When you think about traveling to Las Vegas, naturally it’s the famous “Strip” that comes to mind. Featuring several of the most spectacular casino resorts in the world, as well as innumerable restaurants, show venues, bars, clubs, spas, and pools, it’s something of an entertainment Mecca, both for the United States and the world. This is why Las Vegas ranked in the top five most visited U.S. cities in 2017 (behind only New York, Los Angeles, and, thanks to Disney World, Orlando).
That said, people’s opinions on Vegas are changing a little bit. It’s as well-known for its shopping as its late night clubs these days, for instance. And more importantly, the very nature of casino gaming has changed, with a flood of online options making it less necessary for people to travel to gamble. There are even Vegas-specific mobile casino platforms, putting forth glitz and glam and a more adult vibe as opposed to the usual fruit icons or cartoonish characters. This is not to say people get the same experience online and needn’t visit Vegas. The casinos are still doing quite well. But the idea that they’re not the only draw does seem to be opening more people’s eyes to additional attractions in and around Vegas.
As it so happens, a lot of those attractions actually involve the great outdoors. Las Vegas may be a city of resorts in the middle of the desert but it’s also near various national parks and landmarks, and has become a highly regarded destination for hikers and adventurers. Accordingly, there are several great camping activities in the area, which can be great to check out either as a full vacation or as a way to mix things up before or after spending time in the city.
These are three of the best camping options to consider near Las Vegas:
Cathedral Gorge State Park
Cathedral Gorge State Park is a beautiful place to explore, full of caverns and miniature canyons, as well as dramatic rock formations jutting into the sky. Featuring a roughly 5-mile hike, it’s also known for a very casual, accessible campsite. You can pay for a spot overnight for less than $20 and set yourself up for a peaceful and picturesque night out in the Nevada desert.
Valley Of Fire State Park
The Valley of Fire State Park is where Nevada most closely resembles some of its neighbors in the American Southwest. That is to say you’ll see some of the same red rock landscapes you get in the areas around Bryce Canyon or the Grand Canyon. It’s a popular camping destination as well, most notably because of the Atlatl Rock Campground. It’s a first come, first serve base for exploring Nevada’s oldest and largest state park.

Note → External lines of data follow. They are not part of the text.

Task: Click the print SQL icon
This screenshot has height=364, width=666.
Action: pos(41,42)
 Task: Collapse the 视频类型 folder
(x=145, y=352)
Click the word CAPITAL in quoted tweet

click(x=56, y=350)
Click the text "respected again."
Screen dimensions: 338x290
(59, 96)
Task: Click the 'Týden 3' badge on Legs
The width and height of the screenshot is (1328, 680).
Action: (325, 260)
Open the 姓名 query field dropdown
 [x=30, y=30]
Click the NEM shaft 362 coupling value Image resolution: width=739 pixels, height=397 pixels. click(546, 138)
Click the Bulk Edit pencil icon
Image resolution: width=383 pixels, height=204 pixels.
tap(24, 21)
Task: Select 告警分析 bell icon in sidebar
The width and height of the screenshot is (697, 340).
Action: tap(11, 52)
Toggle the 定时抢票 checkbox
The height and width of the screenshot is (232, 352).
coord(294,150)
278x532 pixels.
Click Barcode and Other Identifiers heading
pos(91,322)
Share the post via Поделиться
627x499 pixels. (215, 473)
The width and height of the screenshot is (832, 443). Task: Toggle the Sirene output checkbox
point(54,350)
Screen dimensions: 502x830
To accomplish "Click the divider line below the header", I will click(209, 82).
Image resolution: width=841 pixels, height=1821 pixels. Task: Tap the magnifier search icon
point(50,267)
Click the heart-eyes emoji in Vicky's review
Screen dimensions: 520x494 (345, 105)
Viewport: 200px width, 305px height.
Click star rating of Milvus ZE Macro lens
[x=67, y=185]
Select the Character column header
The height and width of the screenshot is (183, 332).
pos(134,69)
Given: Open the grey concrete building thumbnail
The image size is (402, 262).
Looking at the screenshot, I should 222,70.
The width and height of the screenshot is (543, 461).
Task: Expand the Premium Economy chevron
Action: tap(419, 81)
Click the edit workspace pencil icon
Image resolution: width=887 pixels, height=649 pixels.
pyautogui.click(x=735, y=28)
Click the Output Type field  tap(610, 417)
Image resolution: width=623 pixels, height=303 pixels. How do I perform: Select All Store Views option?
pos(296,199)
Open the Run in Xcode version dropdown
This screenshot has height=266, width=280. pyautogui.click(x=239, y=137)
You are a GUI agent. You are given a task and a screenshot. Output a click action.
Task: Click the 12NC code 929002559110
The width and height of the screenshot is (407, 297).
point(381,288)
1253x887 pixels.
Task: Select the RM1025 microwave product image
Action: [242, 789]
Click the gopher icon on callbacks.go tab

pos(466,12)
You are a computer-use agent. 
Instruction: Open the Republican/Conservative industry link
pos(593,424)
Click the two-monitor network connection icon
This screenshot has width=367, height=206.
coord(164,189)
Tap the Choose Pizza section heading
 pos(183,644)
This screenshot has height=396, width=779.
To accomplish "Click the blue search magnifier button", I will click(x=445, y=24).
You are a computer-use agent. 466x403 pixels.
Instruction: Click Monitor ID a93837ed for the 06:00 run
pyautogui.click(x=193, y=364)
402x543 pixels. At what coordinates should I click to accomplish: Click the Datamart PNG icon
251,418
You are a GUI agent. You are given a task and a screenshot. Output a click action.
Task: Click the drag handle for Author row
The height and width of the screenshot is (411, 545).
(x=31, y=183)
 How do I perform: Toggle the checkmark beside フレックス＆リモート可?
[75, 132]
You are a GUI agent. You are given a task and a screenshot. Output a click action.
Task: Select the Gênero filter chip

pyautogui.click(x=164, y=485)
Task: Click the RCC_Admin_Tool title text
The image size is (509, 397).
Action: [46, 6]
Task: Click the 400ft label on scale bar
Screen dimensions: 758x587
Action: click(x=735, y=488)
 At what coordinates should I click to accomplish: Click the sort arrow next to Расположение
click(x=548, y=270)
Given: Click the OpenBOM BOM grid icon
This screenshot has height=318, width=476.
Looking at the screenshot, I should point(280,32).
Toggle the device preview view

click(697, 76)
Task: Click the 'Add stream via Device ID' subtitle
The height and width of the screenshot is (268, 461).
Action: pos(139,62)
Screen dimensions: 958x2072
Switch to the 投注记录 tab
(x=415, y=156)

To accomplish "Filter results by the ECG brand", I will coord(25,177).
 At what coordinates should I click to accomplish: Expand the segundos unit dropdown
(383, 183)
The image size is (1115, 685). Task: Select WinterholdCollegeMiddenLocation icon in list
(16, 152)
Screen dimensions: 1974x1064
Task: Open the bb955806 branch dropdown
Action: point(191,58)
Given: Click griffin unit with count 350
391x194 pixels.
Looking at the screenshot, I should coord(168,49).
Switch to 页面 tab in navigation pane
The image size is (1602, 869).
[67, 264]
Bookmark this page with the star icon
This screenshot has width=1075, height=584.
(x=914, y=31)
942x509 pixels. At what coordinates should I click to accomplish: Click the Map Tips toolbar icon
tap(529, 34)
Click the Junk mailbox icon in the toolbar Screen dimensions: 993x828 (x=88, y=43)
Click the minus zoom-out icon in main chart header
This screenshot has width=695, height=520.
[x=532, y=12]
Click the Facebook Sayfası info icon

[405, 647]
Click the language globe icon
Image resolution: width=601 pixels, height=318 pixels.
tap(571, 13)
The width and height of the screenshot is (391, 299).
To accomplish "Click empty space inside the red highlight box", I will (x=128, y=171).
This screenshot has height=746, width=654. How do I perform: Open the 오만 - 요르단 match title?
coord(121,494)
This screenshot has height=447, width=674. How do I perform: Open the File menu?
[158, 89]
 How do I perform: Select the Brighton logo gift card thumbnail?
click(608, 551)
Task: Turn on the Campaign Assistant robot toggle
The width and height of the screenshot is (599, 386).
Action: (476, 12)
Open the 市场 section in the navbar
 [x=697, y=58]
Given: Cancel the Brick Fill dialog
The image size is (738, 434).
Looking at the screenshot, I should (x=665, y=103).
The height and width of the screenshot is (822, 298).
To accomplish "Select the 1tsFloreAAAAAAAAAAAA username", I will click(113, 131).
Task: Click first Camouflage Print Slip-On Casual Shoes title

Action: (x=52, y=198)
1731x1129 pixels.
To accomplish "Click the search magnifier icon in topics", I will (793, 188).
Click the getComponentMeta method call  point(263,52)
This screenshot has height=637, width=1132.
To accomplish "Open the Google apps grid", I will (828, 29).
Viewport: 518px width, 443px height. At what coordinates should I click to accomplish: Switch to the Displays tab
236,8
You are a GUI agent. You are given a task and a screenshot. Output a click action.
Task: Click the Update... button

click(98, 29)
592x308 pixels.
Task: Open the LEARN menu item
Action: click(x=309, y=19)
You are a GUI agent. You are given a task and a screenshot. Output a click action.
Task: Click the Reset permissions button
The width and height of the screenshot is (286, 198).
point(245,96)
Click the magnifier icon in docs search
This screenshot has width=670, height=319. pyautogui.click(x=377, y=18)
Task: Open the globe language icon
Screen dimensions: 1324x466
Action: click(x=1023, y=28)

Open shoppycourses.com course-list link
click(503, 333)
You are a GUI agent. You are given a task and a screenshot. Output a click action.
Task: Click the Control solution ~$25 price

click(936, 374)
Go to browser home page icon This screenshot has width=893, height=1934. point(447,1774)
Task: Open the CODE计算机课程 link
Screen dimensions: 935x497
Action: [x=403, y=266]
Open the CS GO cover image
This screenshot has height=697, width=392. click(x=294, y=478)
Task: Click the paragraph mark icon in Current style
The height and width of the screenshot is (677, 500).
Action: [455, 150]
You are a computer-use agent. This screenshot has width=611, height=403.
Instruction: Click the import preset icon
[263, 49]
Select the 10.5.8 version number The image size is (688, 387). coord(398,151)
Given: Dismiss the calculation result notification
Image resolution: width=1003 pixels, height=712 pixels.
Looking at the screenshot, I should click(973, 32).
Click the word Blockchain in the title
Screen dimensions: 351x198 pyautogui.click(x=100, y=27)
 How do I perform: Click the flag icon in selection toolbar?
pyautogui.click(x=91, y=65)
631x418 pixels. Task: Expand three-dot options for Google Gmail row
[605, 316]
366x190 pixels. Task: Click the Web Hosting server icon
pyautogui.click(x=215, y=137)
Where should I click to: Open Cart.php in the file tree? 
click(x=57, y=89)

Humboldt-Toiyabe National Forest
This is more of a high elevation retreat that a lot of people use specifically to cool off and unwind from all of the Vegas activity (and heat). Five campgrounds (Fletcher View, Hilltop, Kyle Canyon, McWilliams and Mt. Charleston) are located in the Spring Mountains where you can hike to the peak of Mount Charleston, over 3,600 feet above sea level. It’s certainly a different look, and once you’re among the mountaintops and tall, green trees, it’s almost hard to believe how close you are to Vegas and the desert.